• [TEXT SEGMENT]:
........
Recent acquisition of Babcock Ntuthuko Powerlines introduces forging into its service offerings.
Nine years ago, McWade Productions decided to take stock of its foundry facility in Olifantsfontein, Gauteng and have hard look at its operational and manufacturing procedures and equipment with a view to improving productivity, yields and increasing capacity.
“The biggest drawback in the foundry was how its layout and workflow had evolved over the years. You could say it was thrown together, since the company was established in 1961 as a supplier to the electrical power transmission industry in Southern Africa and because of production demands the overhaul of the foundry was always put on hold. This was until we took a strategic decision to increase our production levels as well as actively seek outside work,” said Marc Hindle, Managing Director of McWade Productions.
Operations Manager Terence Stopforth and MD Marc Hindle
“We decided to get in an outside consultant who, in conjunction with ourselves, could look at a new layout. It is always good to get an independent view, no matter who it is, because to quote an old cliché, you sometimes operate with tunnel vision,” continued Hindle.
“Shortly after we had appointed the consultant there were a number of benchmarking exercises offered to the foundry industry and we took part in all of them. The results from these benchmarking exercises certainly highlighted our highly non-productive situation.”
“With all this information we could devise a plan to take the foundry forward into a situation where we would start to see real benefits on the production side as well as to the bottom line.”
“The foundry side of the business had been growing steadily compared to the other units in the company, which had seen relatively rapid growth and had formed a much bigger percentage of our annual turnover,” continued Hindle.
........
• [EXERCISE INSTRUCTIONS]:
1. Translate this sentence from the foundry article into Spanish: "We decided to get in an outside consultant who, in conjunction with ourselves, could look at a new layout."
2. For each statement, say whether the foundry article supports it, answering yes or no and quoting the words that decide it.
(a) The company was established in 1961.
(b) The foundry facility is in Durban.
(c) The company declined to join the benchmarking exercises offered to the foundry industry.
3. Continue the foundry article from its last sentence.
The listing after this point is separate material with no connection to the foundry article.

• [MATERIAL SHOWN]:
........
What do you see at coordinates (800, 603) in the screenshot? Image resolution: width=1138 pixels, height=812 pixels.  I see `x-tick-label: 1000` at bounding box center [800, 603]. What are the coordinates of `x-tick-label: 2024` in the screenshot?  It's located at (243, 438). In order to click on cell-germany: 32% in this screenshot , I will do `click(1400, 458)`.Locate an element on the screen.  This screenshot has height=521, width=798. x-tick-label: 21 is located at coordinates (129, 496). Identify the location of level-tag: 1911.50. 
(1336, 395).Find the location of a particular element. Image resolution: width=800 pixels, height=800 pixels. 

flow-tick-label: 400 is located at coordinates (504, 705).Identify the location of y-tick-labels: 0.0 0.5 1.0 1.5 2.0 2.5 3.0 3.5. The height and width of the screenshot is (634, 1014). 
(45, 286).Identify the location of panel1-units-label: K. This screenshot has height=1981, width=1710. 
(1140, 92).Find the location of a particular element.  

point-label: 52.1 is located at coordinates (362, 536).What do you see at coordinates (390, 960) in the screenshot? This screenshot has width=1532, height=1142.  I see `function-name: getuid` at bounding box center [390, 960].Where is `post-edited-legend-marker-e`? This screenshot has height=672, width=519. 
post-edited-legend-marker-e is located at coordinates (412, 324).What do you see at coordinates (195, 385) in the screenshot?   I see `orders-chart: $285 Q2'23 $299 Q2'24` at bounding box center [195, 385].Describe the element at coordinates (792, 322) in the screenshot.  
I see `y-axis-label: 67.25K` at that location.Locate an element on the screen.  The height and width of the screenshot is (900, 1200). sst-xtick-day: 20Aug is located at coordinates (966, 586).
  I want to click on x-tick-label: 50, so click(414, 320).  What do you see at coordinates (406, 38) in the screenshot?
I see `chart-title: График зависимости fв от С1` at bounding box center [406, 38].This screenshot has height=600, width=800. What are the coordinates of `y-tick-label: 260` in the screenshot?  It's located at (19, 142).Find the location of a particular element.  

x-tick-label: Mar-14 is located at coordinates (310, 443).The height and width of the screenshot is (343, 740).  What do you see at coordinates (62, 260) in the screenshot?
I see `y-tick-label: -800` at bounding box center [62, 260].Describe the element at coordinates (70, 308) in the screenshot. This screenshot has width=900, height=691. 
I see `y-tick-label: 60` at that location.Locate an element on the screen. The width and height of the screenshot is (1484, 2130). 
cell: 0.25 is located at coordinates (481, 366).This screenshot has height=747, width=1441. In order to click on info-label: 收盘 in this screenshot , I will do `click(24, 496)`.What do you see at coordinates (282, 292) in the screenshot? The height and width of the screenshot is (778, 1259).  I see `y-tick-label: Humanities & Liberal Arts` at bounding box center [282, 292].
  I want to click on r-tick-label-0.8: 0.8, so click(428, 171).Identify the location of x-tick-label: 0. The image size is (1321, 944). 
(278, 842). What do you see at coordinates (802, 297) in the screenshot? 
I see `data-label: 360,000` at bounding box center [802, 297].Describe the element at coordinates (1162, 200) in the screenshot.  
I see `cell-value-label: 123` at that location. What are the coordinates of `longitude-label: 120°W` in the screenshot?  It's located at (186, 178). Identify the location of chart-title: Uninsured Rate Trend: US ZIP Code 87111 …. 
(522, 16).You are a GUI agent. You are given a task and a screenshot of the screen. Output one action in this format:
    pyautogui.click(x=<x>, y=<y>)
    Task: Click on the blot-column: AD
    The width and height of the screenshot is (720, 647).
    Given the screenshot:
........
• [ANSWERS BY ITEM NUMBER]:
1. Decidimos contratar a un consultor externo que, junto con nosotros, pudiera estudiar una nueva distribución.

2.
(a) Yes: "the company was established in 1961"
(b) No: "its foundry facility in Olifantsfontein, Gauteng"
(c) No: "we took part in all of them"

3.
McWade Productions is a leading supplier and manufacturer of high voltage electrical transmission and distribution products in Africa for sub stations and line projects
“However, the foundry is an integral operation within the company, especially when you look at the number of proprietary products that the company markets, and the foundry supplies castings to make up these products.”
The transition of the aluminium sand and gravity die-casting production foundry required a change of layout. Pit furnaces had to be scrapped and were replaced with tilting furnaces and their positioning in the foundry was in such a way that it was more conducive to the flow of the foundry. Gas fired burners were acquired to improve the quality of the metal melt and reduce scrap. The sand plant, including reclamation equipment, was relocated and the procurement of a shakeout and knockout plant took place, as well as the addition of a continuous sand mixer.
At the same time the company introduced a number of roller tracks and an overhead rail track and put them in place so that they fitted in with the new design, so as to reduce bottlenecks and wasted downtime.
The benefit of investing in new equipment, procedures and systems was immediate. McWade Productions was able to double capacity and reduce scrap substantially as soon as the changes had been implemented and completed. Whereas before its monthly average was 15 tons of castings per month, it now casts between 32 and 40 tons per month depending on the product mix.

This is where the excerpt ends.